▸ Task
Could the lines from the start of the data through the line with "Научные мероприятия (471, 2317)" be set down exactly, with no pictures among them?

[Records for the task Boundary: Start]

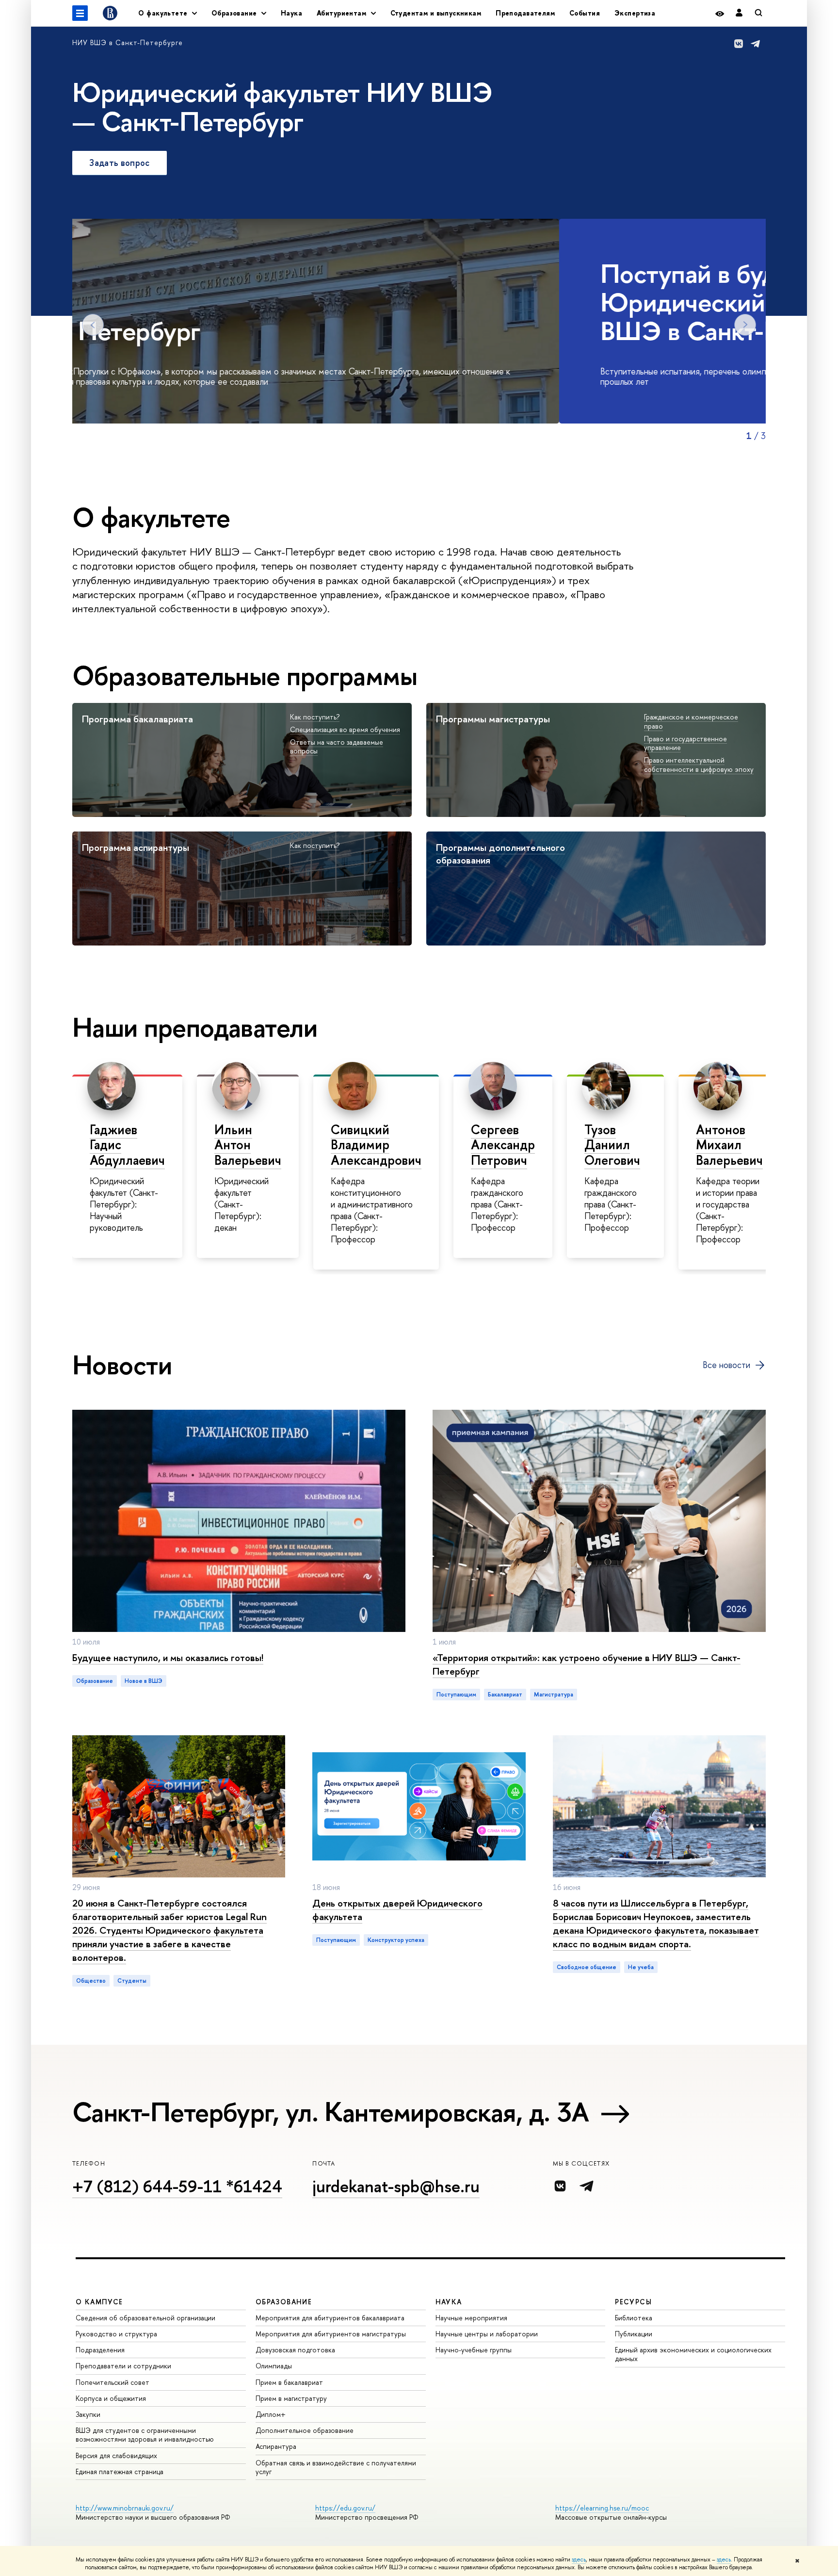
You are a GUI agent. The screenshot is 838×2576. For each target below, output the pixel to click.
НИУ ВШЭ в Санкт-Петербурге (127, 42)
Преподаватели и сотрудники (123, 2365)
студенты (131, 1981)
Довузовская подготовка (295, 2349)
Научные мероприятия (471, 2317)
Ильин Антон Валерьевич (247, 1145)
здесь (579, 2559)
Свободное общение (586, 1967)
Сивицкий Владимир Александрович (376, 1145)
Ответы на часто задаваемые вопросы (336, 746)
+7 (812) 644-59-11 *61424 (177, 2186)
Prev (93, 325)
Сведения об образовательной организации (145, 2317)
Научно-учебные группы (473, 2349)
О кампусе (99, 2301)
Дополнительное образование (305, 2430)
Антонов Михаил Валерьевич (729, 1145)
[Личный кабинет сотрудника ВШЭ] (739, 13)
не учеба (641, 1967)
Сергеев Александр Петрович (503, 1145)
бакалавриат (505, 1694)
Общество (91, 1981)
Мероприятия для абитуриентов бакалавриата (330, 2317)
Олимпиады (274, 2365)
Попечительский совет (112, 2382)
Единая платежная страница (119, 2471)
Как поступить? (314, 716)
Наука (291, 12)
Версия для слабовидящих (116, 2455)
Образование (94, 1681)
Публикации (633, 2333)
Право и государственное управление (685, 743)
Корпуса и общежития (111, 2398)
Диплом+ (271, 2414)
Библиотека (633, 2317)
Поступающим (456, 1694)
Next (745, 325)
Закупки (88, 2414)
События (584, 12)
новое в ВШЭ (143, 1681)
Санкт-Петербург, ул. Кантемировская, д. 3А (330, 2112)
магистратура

[Records for the task Boundary: End]

▸ Task solution
You are a GUI agent. The screenshot is 838×2576. For each target below, output the pixel to click.
НИУ ВШЭ в Санкт-Петербурге (127, 42)
Преподаватели и сотрудники (123, 2365)
студенты (131, 1981)
Довузовская подготовка (295, 2349)
Научные мероприятия (471, 2317)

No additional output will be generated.